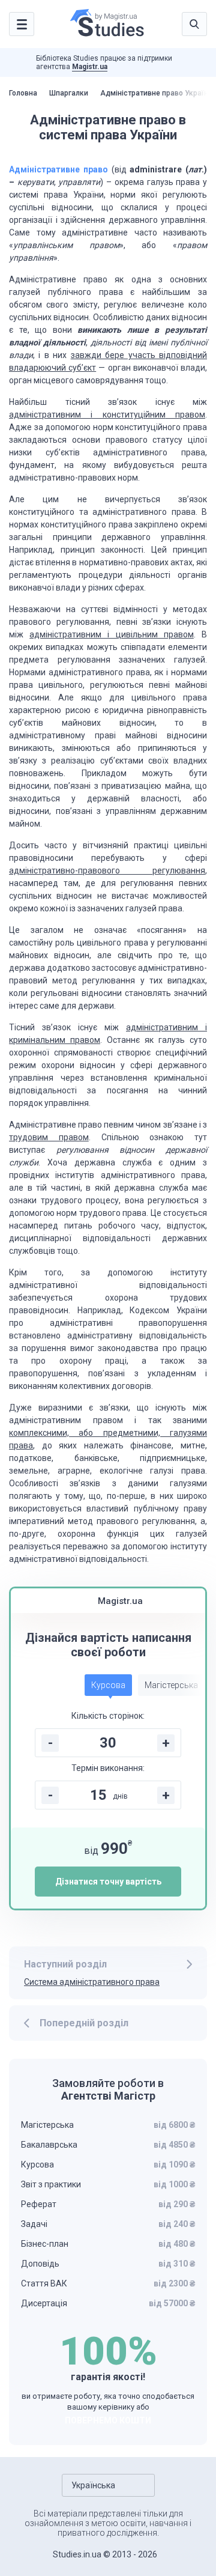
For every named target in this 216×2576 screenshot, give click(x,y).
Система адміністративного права (92, 1982)
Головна (23, 93)
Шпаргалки (68, 93)
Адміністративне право (58, 169)
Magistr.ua (89, 66)
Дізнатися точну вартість (108, 1881)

## YOUR INSTRUCTIONS
Copy out exactly the lines from the one containing "Головна (23, 93)" through the last line above, keeping both end lines.

## WRITTEN SOLUTION
Головна (23, 93)
Шпаргалки (68, 93)
Адміністративне право (58, 169)
Magistr.ua (89, 66)
Дізнатися точну вартість (108, 1881)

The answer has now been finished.